* Begin PASSAGE PROVIDED *

DANUBIUS-PP Consortium

The EPOS Newsletter issue 02
April 2019 | Article 01




DANUBIUS-RI first appeared in the 2016  Roadmap and is now an aspiring ERIC in the final year of its H2020-funded Preparatory Phase ( What is it and what are its distinguishing features in the seemingly crowded landscape of distributed, environmental RIs?

The full title, though rarely used, is the International Centre for Advanced Studies in River-Sea Systems. The usual name of DANUBIUS-RI reflects both the origin of the idea and recognition of the Danube as the world’s most international river flowing 2,850 km from the Black Forest to the Black Sea, flowing through or bordering ten countries, and with its basin draining 19 countries.

DANUBIUS-RI will be a pan-European RI dedicated to interdisciplinary studies of the whole system from the source of the river to the coastal waters. There will be a focus on transitional zones such as estuaries, deltas and lagoons. It will support research addressing the conflicts between society’s demands, environmental change and environmental protection in river–sea systems worldwide. Surface waters have a key role in global biogeochemical cycles, food and energy production, and societal wellbeing. They face pressures from natural and anthropogenic driven environmental perturbations at local and global scales. European research is world-leading but fragmented, largely discipline-specific and often geographically isolated.

The lack of interdisciplinary RIs has fuelled this fragmentation. DANUBIUS-RI will fill the gap, drawing on existing research excellence across Europe and enhancing the impact of European research. It will provide access to a range of European river-sea systems, facilities and expertise; a ‘one-stop shop’ for knowledge exchange in managing river-sea systems; access to harmonised data; and a platform for interdisciplinary research, inspiration, education and training.

* End PASSAGE PROVIDED *
* Begin TASK INPUTS *

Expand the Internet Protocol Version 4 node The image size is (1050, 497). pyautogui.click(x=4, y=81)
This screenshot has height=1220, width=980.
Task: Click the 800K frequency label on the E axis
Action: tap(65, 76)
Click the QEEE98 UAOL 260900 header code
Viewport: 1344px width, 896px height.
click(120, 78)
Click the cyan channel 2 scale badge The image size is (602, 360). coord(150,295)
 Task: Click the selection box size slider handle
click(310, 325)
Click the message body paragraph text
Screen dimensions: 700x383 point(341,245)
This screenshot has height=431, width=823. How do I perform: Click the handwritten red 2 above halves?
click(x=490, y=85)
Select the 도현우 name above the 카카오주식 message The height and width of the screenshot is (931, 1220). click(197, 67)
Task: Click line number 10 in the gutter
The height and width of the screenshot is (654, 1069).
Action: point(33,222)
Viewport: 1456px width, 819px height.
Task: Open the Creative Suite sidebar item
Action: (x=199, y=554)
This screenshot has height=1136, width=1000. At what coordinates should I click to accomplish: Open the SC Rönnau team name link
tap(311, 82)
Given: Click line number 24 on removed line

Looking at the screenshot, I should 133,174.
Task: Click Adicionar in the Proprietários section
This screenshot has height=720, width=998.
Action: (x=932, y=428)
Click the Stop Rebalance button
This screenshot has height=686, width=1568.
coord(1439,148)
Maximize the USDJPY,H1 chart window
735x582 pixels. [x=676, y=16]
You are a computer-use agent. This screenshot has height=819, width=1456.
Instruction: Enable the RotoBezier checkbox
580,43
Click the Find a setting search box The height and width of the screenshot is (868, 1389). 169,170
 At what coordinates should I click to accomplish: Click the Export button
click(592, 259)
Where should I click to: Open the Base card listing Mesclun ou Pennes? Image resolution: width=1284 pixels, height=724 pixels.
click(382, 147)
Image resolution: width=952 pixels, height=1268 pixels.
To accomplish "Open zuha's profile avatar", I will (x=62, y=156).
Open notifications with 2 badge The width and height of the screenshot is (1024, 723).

* End TASK INPUTS *

*SHORT PROBLEM 1*: Retype the text about DANUBIUS-RI in full, with no changes.
*SHORT PROBLEM 2*: Put the records from the line containing "Click the Find" through the end of the records into a Markdown table with the columns Row and Line, skipping blank lines.
The text and the records have nothing to do with each other.

*EXERCISE SOLUTION 1*:
DANUBIUS-PP Consortium

The EPOS Newsletter issue 02
April 2019 | Article 01




DANUBIUS-RI first appeared in the 2016  Roadmap and is now an aspiring ERIC in the final year of its H2020-funded Preparatory Phase ( What is it and what are its distinguishing features in the seemingly crowded landscape of distributed, environmental RIs?

The full title, though rarely used, is the International Centre for Advanced Studies in River-Sea Systems. The usual name of DANUBIUS-RI reflects both the origin of the idea and recognition of the Danube as the world’s most international river flowing 2,850 km from the Black Forest to the Black Sea, flowing through or bordering ten countries, and with its basin draining 19 countries.

DANUBIUS-RI will be a pan-European RI dedicated to interdisciplinary studies of the whole system from the source of the river to the coastal waters. There will be a focus on transitional zones such as estuaries, deltas and lagoons. It will support research addressing the conflicts between society’s demands, environmental change and environmental protection in river–sea systems worldwide. Surface waters have a key role in global biogeochemical cycles, food and energy production, and societal wellbeing. They face pressures from natural and anthropogenic driven environmental perturbations at local and global scales. European research is world-leading but fragmented, largely discipline-specific and often geographically isolated.

The lack of interdisciplinary RIs has fuelled this fragmentation. DANUBIUS-RI will fill the gap, drawing on existing research excellence across Europe and enhancing the impact of European research. It will provide access to a range of European river-sea systems, facilities and expertise; a ‘one-stop shop’ for knowledge exchange in managing river-sea systems; access to harmonised data; and a platform for interdisciplinary research, inspiration, education and training.

*EXERCISE SOLUTION 2*:
| Row | Line |
|---|---|
| 1 | Click the Find a setting search box The height and width of the screenshot is (868, 1389). 169,170 |
| 2 |  At what coordinates should I click to accomplish: Click the Export button |
| 3 | click(592, 259) |
| 4 | Where should I click to: Open the Base card listing Mesclun ou Pennes? Image resolution: width=1284 pixels, height=724 pixels. |
| 5 | click(382, 147) |
| 6 | Image resolution: width=952 pixels, height=1268 pixels. |
| 7 | To accomplish "Open zuha's profile avatar", I will (x=62, y=156). |
| 8 | Open notifications with 2 badge The width and height of the screenshot is (1024, 723). |